Aber auch in monetärer Hinsicht zeigt der vorliegende Haushaltsplan die Bedeutung und Priorisierung im Dienste der Sicherheit unserer Bürger.So ist es auch nahezu folgerichtig,dass dieser Einzelplan mit rund 1,8 Milliarden c auf der Ausgabenseite das zweithöchste Volumen der Ressorthaushalte einbringt. Aufgrund der Personalintensität dieses Ressorts ist es ebenfalls nicht überraschend, dass die Personalkosten mit über 53 % zu Buche schlagen.

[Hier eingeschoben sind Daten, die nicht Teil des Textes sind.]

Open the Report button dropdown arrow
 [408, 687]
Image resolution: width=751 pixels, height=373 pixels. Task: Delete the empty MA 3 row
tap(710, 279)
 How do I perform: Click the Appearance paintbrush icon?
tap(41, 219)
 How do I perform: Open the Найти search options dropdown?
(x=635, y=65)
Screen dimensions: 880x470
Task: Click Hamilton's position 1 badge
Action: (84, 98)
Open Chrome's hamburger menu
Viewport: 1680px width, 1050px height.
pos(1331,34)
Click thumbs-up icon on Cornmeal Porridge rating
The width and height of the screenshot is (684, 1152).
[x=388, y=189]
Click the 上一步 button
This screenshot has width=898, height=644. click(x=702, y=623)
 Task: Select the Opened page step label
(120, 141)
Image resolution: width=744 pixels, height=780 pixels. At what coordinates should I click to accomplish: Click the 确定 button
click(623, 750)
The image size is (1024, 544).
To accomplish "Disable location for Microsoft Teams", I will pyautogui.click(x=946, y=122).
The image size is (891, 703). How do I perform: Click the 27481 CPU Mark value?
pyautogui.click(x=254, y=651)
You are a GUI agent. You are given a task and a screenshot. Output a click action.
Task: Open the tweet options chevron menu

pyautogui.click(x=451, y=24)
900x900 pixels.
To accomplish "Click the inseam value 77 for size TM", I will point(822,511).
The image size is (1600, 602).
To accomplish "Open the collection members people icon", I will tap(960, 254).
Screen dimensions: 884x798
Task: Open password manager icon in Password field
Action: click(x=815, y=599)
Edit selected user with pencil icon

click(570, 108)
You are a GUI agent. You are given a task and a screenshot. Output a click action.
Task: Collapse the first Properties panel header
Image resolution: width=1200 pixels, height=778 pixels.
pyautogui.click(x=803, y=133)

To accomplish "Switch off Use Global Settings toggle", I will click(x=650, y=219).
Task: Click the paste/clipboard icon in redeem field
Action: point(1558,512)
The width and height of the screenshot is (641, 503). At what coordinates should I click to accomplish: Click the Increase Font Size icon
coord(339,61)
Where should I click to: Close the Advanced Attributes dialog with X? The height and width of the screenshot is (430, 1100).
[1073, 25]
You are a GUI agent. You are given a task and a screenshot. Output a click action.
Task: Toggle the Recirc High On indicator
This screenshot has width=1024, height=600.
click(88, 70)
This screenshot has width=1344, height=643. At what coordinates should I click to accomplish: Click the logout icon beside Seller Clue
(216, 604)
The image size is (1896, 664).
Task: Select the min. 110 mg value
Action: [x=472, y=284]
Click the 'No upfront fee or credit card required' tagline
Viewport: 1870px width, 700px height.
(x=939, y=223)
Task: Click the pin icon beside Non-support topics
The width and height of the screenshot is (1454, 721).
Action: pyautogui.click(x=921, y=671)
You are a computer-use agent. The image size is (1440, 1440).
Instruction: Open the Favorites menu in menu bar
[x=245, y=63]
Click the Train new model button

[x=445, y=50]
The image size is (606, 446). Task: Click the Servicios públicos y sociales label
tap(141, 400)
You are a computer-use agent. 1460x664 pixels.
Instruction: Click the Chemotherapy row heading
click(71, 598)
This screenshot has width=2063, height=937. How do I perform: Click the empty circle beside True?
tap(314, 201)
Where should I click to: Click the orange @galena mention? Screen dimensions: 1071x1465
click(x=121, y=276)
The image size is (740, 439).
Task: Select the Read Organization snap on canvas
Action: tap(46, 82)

Kernpunkt des Einzelplans ist die personelle Ausstattung der Polizei. Hier halten wir Wort und setzen auch in diesem Punkt den Koalitionsvertrag konsequent um.Auch in diesem Jahr werden wieder 550 neue Kommissaranwärter eingestellt.

(Jürgen Frömmrich (BÜNDNIS 90/DIE GRÜ- NEN): Zum zweiten Mal!)

Wie in den Jahren 2008 und 2009 soll hierdurch trotz der nicht nur in Hessen angespannten Finanzsituation die Sicherheitsarchitektur in unserem Land gestützt und ausgebaut werden.

(Beifall bei der CDU und bei Abgeordneten der FDP)

Meine sehr geehrten Damen und Herren, hier wird nicht gespart, hier wird über den Bedarf hinaus ausgebildet und eingestellt.

(Jürgen Frömmrich (BÜNDNIS 90/DIE GRÜ- NEN): Rechnen wir das einmal durch, Herr Kollege!)

Dies war auch schon einmal anders. Unter rot-grüner Verantwortung wurden maximal 400 Stellen jährlich geschaffen, manchmal noch nicht einmal die Hälfte davon.